(Input data begins)

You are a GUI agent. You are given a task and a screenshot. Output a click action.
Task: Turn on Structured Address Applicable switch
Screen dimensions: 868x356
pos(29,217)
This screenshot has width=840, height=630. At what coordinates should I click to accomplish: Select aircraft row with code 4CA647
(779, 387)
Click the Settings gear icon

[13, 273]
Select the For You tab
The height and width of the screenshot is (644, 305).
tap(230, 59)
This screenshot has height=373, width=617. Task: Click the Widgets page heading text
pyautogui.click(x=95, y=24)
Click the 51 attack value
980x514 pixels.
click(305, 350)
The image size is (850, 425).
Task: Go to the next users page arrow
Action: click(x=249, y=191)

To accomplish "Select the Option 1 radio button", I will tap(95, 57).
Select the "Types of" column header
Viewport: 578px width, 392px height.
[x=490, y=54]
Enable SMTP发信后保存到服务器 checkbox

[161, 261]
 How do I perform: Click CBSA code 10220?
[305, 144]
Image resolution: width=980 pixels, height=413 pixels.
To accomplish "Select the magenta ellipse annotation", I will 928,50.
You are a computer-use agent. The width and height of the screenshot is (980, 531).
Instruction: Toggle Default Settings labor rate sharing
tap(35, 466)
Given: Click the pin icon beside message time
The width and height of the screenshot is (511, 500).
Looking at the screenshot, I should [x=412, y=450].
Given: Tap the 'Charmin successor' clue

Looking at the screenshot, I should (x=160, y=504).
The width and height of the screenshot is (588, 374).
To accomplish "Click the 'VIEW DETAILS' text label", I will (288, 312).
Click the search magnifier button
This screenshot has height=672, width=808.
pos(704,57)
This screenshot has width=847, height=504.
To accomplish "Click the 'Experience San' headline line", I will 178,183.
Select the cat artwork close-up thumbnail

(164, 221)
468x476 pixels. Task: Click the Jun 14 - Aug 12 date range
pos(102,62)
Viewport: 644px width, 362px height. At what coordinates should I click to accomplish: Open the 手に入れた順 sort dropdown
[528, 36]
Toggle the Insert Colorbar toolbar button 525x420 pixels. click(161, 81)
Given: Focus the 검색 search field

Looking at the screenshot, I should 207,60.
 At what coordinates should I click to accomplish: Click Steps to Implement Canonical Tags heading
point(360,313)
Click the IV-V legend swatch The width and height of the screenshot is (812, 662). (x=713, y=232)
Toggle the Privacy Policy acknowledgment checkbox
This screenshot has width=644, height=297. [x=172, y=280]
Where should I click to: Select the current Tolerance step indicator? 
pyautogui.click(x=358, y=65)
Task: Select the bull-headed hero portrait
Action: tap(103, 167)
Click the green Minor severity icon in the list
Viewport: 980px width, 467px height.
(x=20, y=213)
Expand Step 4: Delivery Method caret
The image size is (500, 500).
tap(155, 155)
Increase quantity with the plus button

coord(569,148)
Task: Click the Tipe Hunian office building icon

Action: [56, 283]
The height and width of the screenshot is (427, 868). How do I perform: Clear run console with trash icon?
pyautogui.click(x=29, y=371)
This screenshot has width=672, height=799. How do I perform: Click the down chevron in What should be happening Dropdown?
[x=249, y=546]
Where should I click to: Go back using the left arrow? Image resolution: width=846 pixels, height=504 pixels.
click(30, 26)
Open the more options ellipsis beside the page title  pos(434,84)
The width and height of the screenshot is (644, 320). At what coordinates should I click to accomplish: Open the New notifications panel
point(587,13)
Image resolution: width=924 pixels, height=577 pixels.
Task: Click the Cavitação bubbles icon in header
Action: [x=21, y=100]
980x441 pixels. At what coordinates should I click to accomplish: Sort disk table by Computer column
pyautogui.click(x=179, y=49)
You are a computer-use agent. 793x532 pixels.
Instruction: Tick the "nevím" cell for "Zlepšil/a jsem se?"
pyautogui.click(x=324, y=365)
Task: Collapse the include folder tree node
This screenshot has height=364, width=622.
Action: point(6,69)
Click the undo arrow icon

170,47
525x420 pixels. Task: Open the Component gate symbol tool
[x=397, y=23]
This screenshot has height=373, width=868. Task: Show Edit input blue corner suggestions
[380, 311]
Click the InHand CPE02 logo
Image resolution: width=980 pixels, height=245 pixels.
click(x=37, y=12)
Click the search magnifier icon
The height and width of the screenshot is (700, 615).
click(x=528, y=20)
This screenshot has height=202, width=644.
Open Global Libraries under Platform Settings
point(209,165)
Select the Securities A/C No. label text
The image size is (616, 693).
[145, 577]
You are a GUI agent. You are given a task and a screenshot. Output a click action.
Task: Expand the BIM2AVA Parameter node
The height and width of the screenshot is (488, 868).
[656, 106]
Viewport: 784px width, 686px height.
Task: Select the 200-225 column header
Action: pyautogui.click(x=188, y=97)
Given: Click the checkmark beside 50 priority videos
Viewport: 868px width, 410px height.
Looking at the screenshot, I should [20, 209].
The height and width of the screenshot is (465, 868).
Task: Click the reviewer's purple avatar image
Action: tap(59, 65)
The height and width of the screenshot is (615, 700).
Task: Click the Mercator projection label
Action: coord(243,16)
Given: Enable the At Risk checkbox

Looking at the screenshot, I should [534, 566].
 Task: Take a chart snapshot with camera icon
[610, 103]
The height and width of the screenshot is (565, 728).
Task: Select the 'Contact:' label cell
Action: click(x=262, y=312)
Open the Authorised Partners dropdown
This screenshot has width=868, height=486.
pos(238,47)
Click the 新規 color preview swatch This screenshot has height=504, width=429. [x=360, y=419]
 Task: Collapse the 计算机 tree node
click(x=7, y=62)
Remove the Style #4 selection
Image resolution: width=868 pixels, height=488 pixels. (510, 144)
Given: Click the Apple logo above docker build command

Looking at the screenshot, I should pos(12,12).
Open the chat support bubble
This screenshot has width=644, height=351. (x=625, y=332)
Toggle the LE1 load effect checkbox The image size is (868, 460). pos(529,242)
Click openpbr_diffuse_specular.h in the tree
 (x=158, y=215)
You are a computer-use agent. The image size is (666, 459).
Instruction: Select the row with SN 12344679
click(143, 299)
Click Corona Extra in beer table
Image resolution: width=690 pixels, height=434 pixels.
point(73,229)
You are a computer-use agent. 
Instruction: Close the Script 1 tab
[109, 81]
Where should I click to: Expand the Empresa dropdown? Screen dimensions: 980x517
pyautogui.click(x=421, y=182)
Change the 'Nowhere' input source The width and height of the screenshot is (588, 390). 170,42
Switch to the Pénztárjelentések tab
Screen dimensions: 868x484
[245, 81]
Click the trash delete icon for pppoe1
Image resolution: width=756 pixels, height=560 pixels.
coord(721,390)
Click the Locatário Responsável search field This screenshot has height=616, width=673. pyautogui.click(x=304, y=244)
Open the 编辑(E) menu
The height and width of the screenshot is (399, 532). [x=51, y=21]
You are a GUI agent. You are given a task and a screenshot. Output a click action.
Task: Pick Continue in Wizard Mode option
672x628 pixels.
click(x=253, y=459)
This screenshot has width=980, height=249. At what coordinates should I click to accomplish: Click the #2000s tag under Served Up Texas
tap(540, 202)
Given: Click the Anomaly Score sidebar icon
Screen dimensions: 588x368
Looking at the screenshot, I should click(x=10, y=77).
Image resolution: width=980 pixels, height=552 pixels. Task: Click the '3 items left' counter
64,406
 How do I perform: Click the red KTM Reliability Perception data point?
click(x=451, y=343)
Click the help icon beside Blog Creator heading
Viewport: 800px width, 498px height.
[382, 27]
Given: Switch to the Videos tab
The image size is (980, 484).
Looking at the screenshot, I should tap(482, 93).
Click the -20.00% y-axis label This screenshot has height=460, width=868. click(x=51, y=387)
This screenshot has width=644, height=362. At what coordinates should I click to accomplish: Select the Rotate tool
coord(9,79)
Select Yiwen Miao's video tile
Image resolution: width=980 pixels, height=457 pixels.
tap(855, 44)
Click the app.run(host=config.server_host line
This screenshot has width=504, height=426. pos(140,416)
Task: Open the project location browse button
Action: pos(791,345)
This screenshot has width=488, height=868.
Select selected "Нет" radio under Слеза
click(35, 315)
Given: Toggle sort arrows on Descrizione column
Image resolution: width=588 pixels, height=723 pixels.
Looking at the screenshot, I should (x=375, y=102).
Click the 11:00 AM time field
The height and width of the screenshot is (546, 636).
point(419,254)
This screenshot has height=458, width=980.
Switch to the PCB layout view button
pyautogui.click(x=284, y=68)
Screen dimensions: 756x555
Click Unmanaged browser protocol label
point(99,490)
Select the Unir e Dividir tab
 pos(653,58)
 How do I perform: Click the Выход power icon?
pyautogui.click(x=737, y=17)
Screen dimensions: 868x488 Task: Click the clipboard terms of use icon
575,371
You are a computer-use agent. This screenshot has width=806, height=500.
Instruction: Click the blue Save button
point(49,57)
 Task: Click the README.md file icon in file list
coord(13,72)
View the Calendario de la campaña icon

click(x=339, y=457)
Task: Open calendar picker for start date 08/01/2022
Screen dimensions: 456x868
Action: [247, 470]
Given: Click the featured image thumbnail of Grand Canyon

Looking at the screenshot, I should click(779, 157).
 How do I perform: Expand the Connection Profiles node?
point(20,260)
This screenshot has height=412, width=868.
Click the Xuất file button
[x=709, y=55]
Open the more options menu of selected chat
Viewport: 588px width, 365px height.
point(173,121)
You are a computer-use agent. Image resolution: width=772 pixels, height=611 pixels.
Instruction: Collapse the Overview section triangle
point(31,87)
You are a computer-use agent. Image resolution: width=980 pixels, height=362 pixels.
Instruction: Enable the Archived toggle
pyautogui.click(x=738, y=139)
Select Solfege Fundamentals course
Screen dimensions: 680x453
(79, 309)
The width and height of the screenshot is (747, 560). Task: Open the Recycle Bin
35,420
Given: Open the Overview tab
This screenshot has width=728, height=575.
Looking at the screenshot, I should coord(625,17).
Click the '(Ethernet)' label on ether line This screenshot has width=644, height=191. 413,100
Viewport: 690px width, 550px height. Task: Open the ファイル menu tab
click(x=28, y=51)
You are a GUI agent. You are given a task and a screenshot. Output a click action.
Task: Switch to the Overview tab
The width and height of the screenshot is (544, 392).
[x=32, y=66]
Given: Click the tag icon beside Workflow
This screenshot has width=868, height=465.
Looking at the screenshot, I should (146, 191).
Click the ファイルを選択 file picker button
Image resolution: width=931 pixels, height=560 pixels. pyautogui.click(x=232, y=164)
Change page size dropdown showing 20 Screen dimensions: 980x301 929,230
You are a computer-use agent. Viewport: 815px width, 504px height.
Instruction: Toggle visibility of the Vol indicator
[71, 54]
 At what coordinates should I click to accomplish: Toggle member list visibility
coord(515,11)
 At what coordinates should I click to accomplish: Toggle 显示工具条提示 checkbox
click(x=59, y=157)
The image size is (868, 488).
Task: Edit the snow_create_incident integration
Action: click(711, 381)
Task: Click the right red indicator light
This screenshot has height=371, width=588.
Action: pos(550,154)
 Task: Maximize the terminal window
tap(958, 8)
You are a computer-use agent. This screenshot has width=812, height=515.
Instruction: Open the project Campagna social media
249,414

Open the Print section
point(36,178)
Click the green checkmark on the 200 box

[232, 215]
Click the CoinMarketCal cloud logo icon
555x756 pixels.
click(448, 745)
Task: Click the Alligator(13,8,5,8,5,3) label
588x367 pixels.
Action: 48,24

(Input data ends)

* _What to produce_
Repeat the material word for word from its opening line up to and including the line containing "You are a computer-use agent. The width".

* _Response area_
You are a GUI agent. You are given a task and a screenshot. Output a click action.
Task: Turn on Structured Address Applicable switch
Screen dimensions: 868x356
pos(29,217)
This screenshot has width=840, height=630. At what coordinates should I click to accomplish: Select aircraft row with code 4CA647
(779, 387)
Click the Settings gear icon

[13, 273]
Select the For You tab
The height and width of the screenshot is (644, 305).
tap(230, 59)
This screenshot has height=373, width=617. Task: Click the Widgets page heading text
pyautogui.click(x=95, y=24)
Click the 51 attack value
980x514 pixels.
click(305, 350)
The image size is (850, 425).
Task: Go to the next users page arrow
Action: click(x=249, y=191)

To accomplish "Select the Option 1 radio button", I will tap(95, 57).
Select the "Types of" column header
Viewport: 578px width, 392px height.
[x=490, y=54]
Enable SMTP发信后保存到服务器 checkbox

[161, 261]
 How do I perform: Click CBSA code 10220?
[305, 144]
Image resolution: width=980 pixels, height=413 pixels.
To accomplish "Select the magenta ellipse annotation", I will 928,50.
You are a computer-use agent. The width and height of the screenshot is (980, 531).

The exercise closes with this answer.